• _To do_: Please repeat word for word the line containing "Click the Step 4 Room Analysis marker" and every following line up to and including the last one below, pictures excluded.

-- Opening Marker --

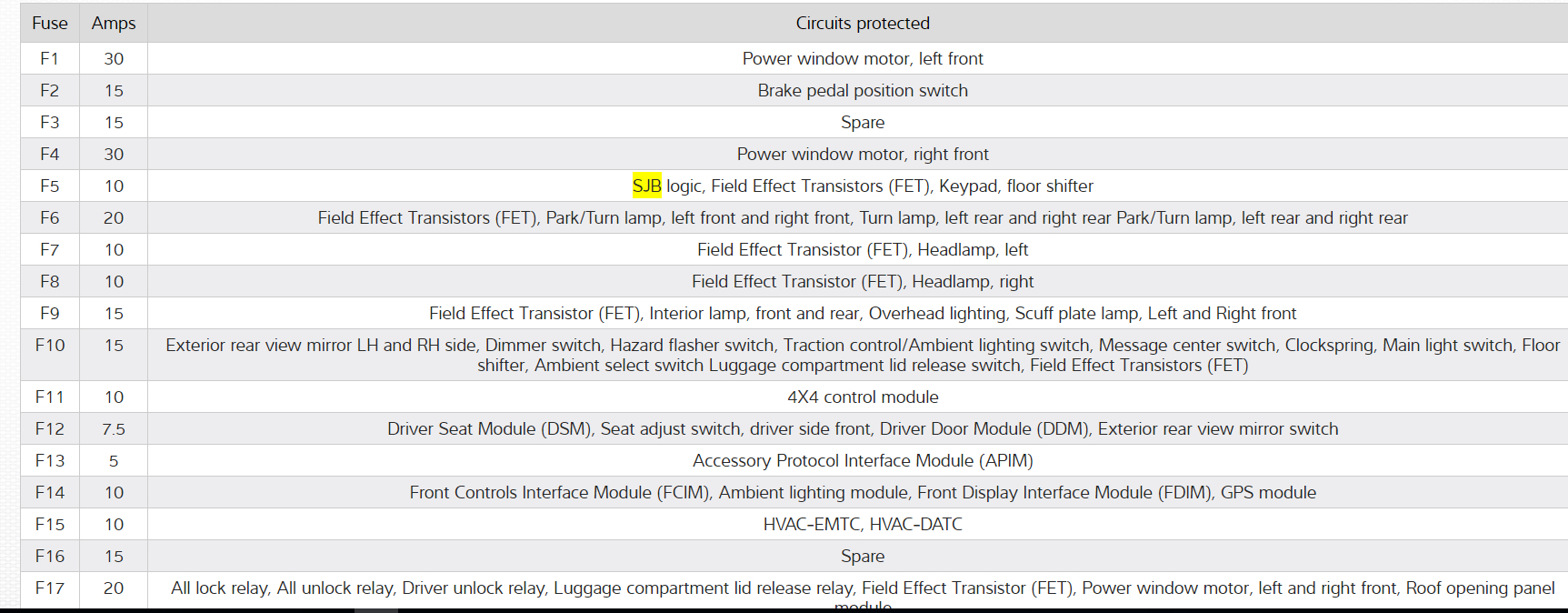Viewport: 1568px width, 613px height.
Task: Click the F6 row's 20 amps value
Action: click(114, 218)
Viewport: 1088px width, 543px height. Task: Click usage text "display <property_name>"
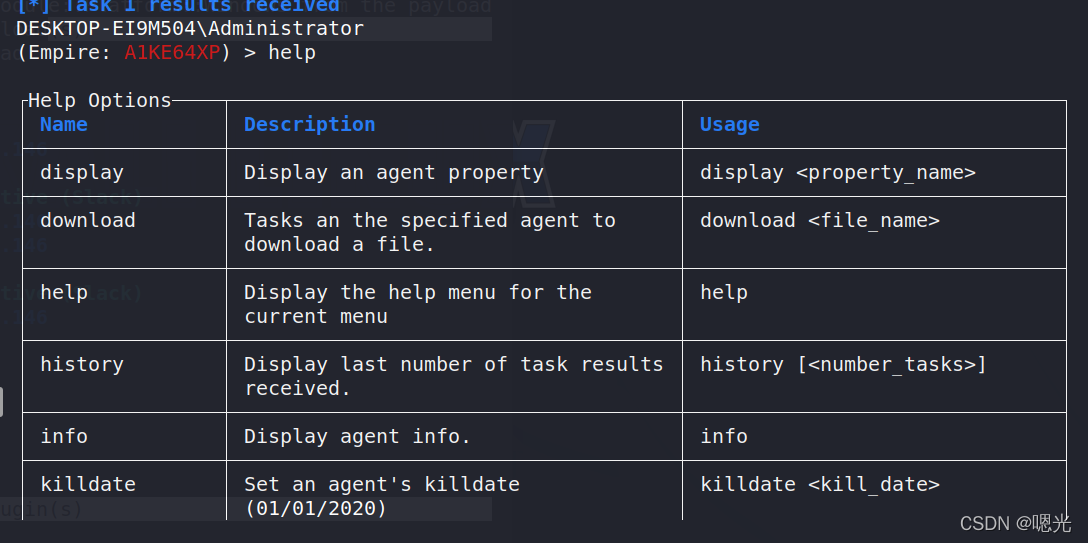pos(837,173)
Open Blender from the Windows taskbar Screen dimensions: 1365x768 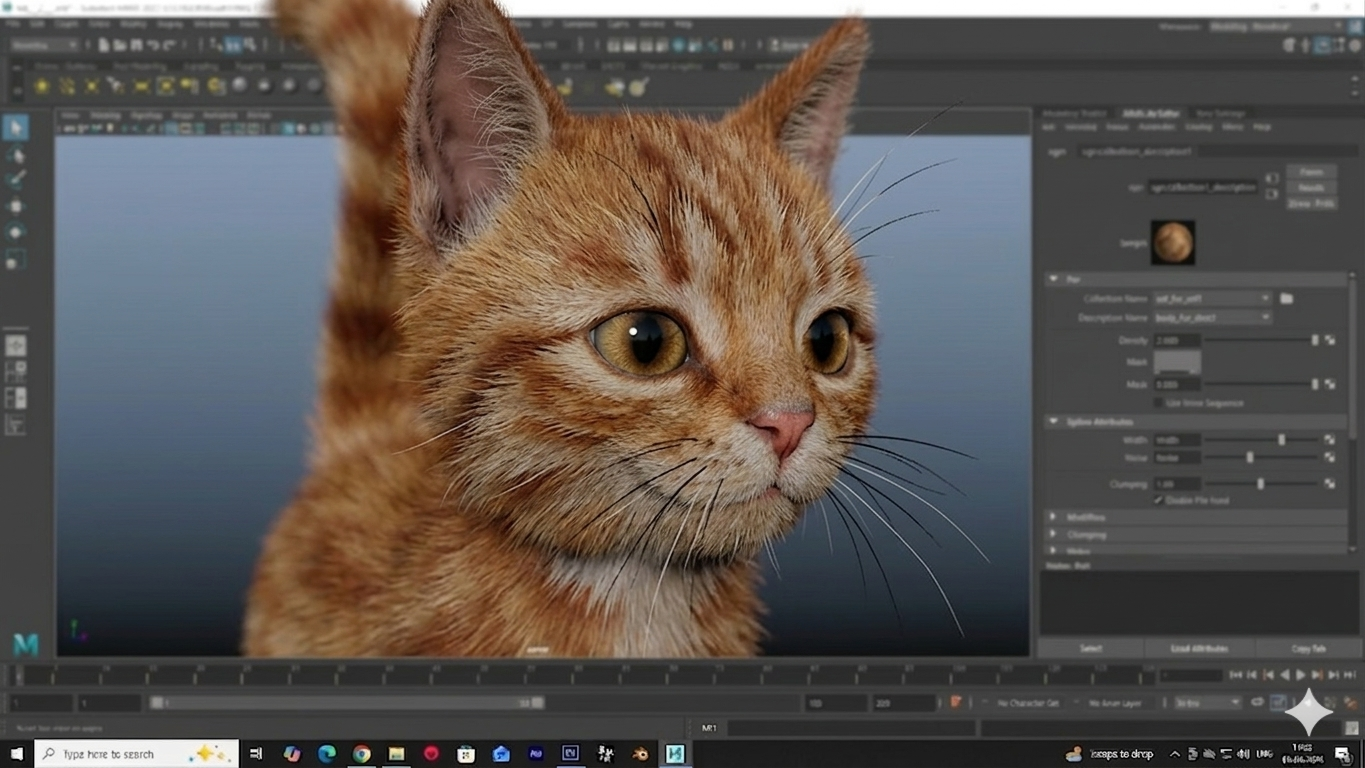[x=640, y=754]
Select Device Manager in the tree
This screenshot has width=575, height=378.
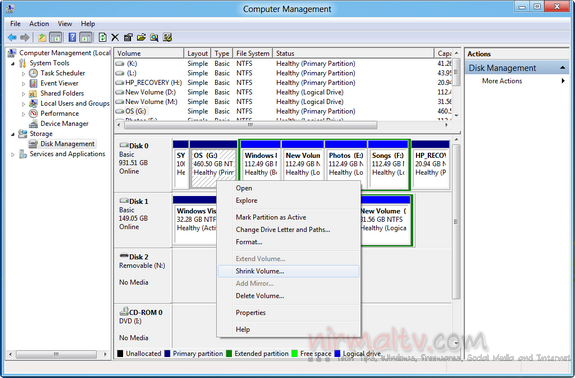64,124
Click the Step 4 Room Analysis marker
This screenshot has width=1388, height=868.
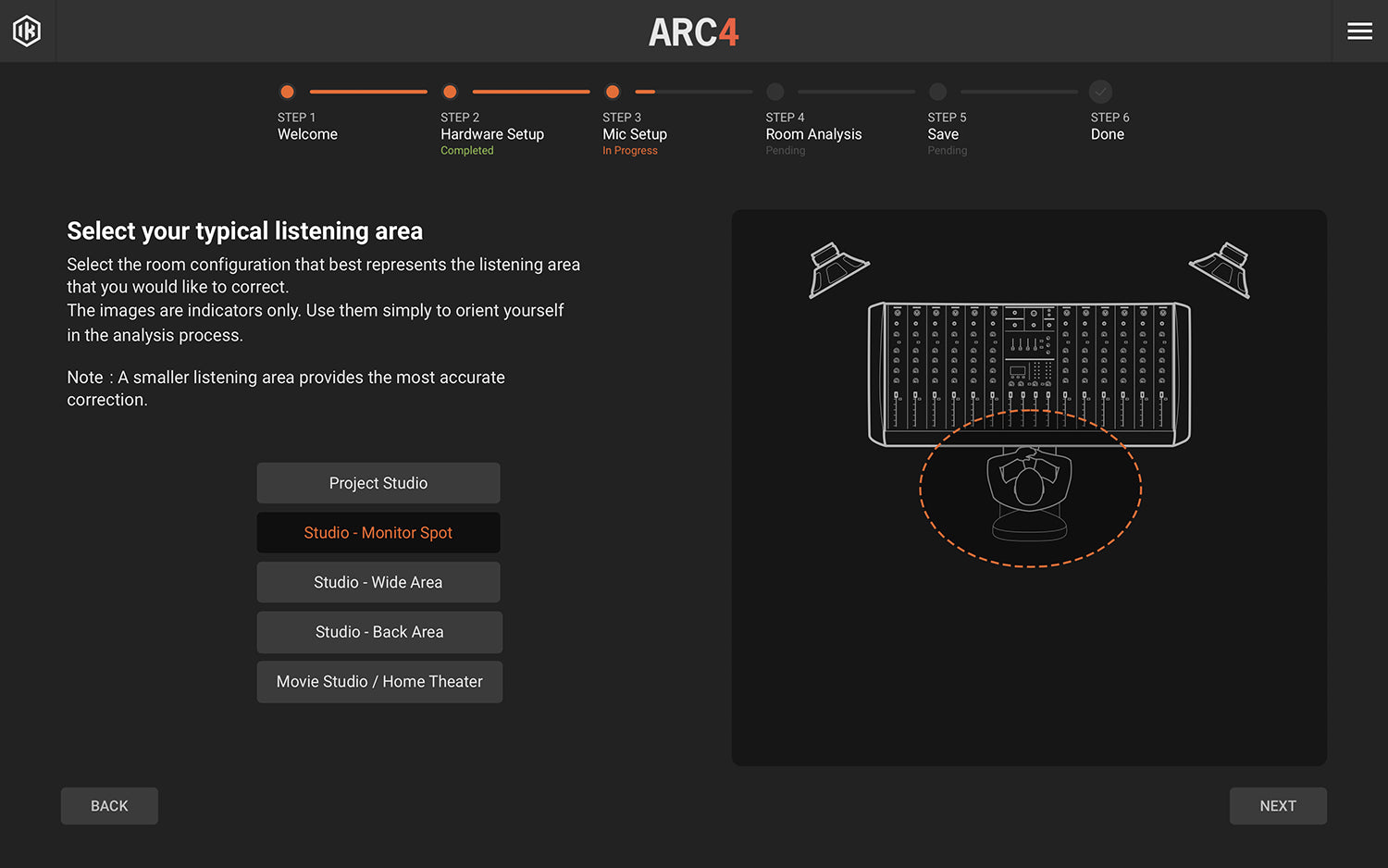(x=775, y=92)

-- Closing Marker --

• _Answer for the task_:
Click the Step 4 Room Analysis marker
This screenshot has width=1388, height=868.
(x=775, y=92)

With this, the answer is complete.